::: MATERIAL PROVIDED :::
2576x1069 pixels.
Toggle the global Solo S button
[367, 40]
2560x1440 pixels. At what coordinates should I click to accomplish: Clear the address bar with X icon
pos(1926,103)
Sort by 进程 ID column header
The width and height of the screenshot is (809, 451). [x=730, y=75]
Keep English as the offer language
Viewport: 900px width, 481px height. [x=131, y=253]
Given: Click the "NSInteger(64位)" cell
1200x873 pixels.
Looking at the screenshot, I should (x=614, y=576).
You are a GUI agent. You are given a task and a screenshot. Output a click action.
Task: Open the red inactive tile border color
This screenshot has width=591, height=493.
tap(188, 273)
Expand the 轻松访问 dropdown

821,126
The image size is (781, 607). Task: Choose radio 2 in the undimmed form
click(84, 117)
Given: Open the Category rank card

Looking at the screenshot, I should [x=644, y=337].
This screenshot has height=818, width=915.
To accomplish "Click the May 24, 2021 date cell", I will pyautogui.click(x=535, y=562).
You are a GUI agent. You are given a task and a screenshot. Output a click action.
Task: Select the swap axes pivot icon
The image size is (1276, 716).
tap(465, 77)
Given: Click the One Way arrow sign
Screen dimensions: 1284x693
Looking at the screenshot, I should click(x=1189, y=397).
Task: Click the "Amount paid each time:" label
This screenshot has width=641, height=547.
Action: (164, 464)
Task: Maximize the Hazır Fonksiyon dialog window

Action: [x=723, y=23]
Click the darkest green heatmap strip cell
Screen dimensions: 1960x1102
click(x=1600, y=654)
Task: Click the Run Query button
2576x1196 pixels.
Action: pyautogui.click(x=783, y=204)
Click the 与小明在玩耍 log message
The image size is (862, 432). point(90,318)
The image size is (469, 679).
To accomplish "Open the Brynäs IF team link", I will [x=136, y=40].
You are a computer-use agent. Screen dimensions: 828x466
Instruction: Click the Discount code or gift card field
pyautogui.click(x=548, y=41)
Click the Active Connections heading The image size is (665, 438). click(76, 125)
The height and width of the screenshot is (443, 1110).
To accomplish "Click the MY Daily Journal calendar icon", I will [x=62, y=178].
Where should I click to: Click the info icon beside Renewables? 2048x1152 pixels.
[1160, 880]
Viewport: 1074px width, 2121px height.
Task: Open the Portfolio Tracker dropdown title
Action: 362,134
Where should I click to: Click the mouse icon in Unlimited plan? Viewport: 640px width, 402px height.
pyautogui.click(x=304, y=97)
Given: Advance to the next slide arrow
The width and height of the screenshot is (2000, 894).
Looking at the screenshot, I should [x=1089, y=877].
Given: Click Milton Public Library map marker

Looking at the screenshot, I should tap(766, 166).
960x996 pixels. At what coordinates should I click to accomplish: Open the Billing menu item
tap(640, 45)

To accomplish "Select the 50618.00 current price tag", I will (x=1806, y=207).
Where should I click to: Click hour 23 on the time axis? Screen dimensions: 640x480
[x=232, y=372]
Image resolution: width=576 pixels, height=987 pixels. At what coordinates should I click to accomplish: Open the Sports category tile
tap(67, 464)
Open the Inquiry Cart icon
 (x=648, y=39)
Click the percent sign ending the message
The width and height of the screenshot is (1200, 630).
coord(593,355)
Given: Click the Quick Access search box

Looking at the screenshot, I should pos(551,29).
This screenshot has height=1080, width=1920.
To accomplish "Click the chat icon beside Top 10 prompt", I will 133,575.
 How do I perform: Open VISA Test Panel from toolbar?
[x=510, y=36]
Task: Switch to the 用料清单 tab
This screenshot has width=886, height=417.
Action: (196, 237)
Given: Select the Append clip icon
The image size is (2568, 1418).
:::
→ **WHAT IS REQUIRED**
Reproduce the items verbatim, from the first line through the line containing "The width and height of the screenshot is (809, 451).", inclusive.

→ **THE SOLUTION**
2576x1069 pixels.
Toggle the global Solo S button
[367, 40]
2560x1440 pixels. At what coordinates should I click to accomplish: Clear the address bar with X icon
pos(1926,103)
Sort by 进程 ID column header
The width and height of the screenshot is (809, 451). [x=730, y=75]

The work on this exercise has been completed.